The trouble with TimeBanking

TimeBanking founder, and ‘creator of the Co-Production principle’, Edgar Cahn was speaking at the RSA last night on Building the Core Economy. He described himself as a bit of a hell-raiser. While he is clearly an influential figure, for all his liberal disillusion with the business of … well, business, he is no radical. While I found his political philosophy unconvincing, TimeBanking as a tool or a technique for stimulating co-production has something going for it. As does co-production itself, which, as the blurb succinctly put it ‘turns recipients of service into co-producers of change’. You can deliver pizza, says Cahn, but you often can’t provide public services in this way. Particularly, I think, those services with a strong personal component such as social care.

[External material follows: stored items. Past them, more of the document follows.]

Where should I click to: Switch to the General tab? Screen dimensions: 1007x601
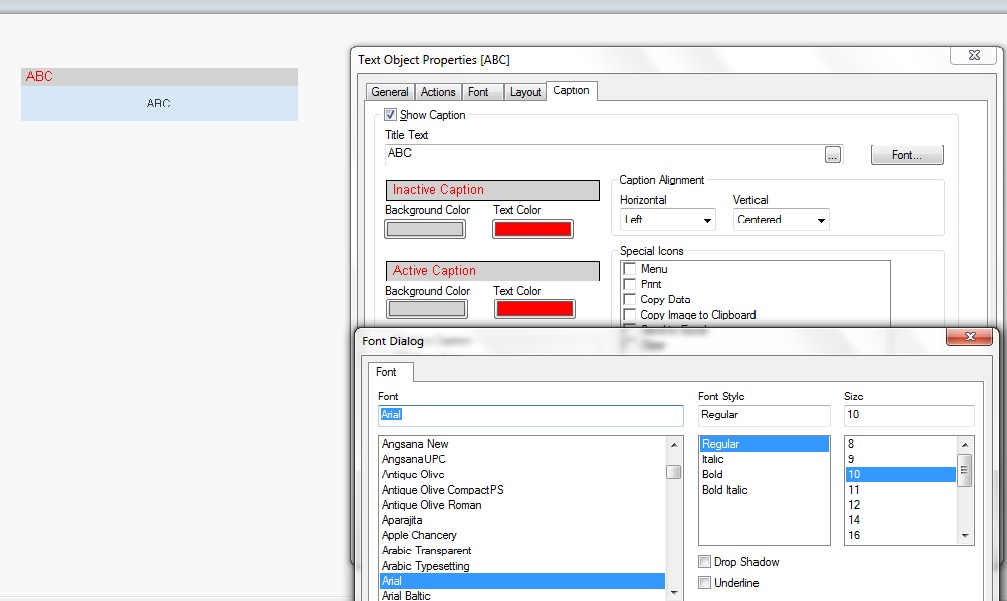point(390,92)
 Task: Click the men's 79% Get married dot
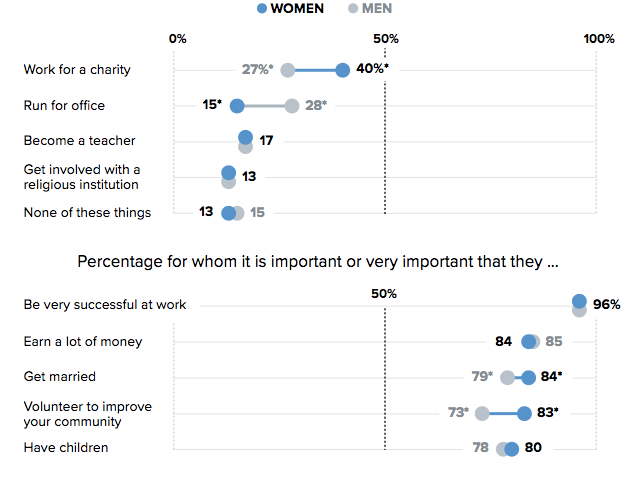click(507, 377)
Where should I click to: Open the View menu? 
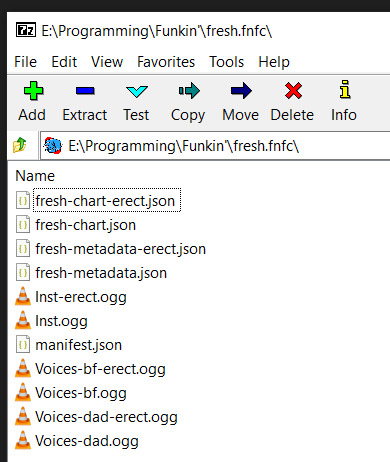(107, 62)
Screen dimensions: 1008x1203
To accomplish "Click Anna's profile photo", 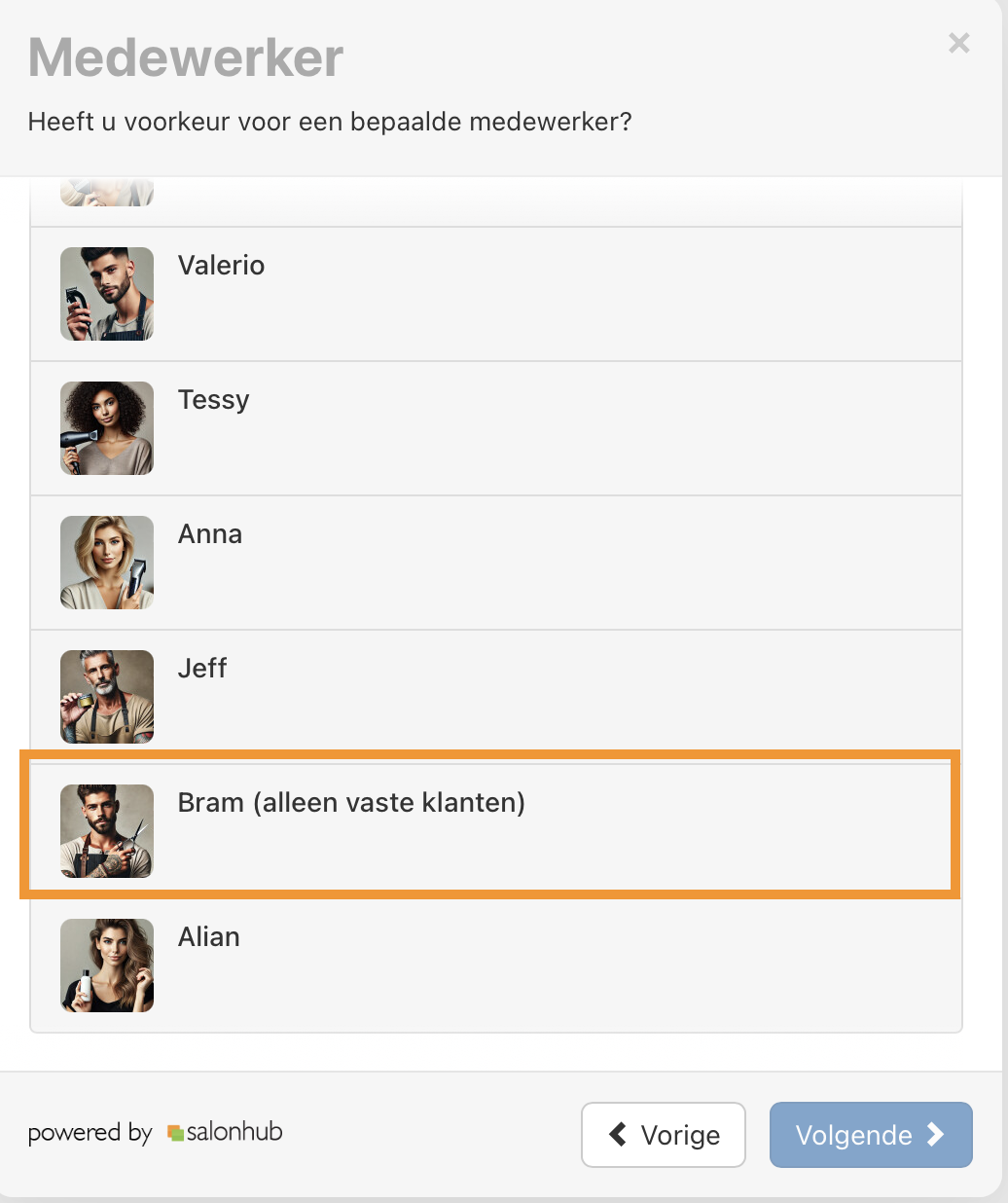I will [x=107, y=563].
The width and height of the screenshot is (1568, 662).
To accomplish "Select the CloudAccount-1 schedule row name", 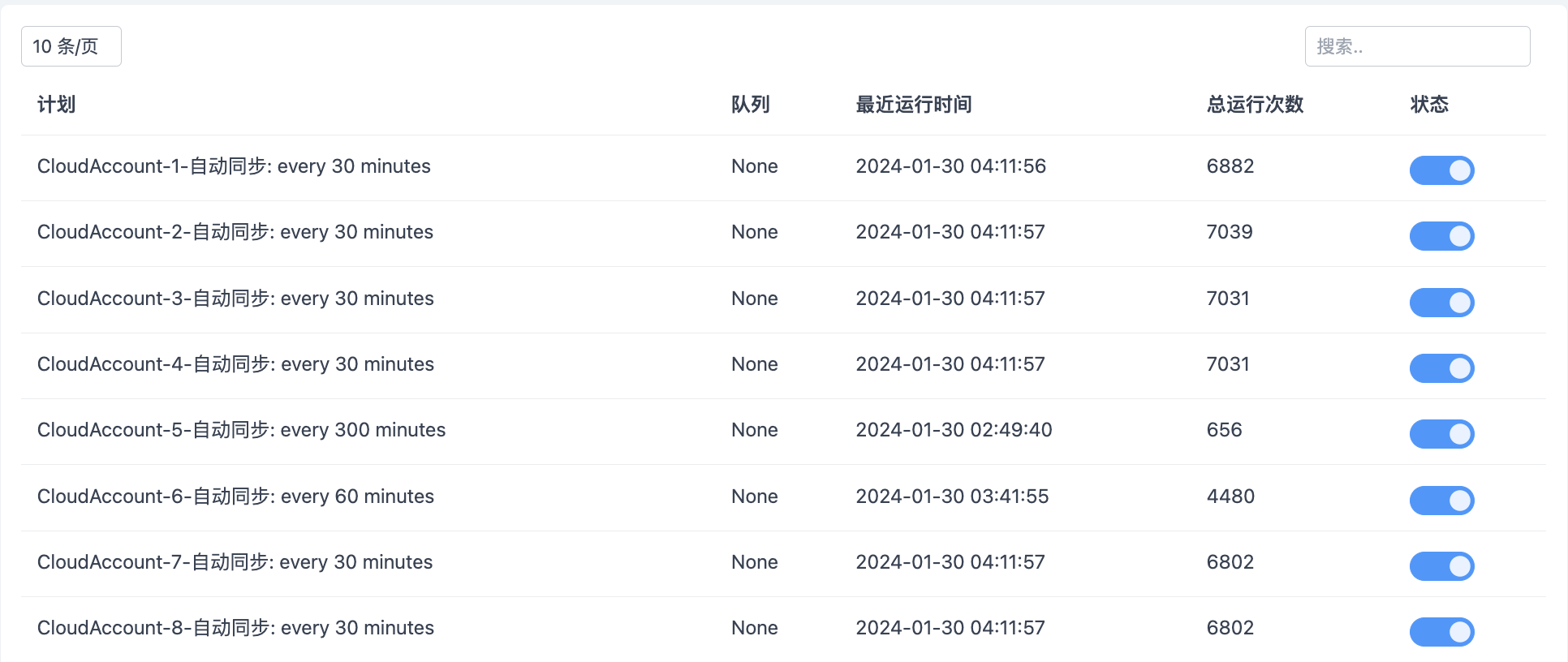I will (234, 166).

Instead it is necessary to ‘enlist people’, to make use of their assets and strengths to seek solutions, rather than seeing them as clients with problems. I have more than a little sympathy with this view. Both approaches tend to endorse a positive view of people’s capacity to change their lives and the communities of which they are a part. There is, he said, an ‘openess to these ideas that there wasn’t 20 years ago’. Cahn’s ideas are certainly increasingly attractive to those eager to find new ways to engage communities in delivering public services. It might be argued that he is an apologist for cuts to services. But that would be unfair. The real problem with TimeBanking is, as he admits, its focus on transactions. The introduction of time credits risk undermining the informal bonds by which communities function. As they say, time is money.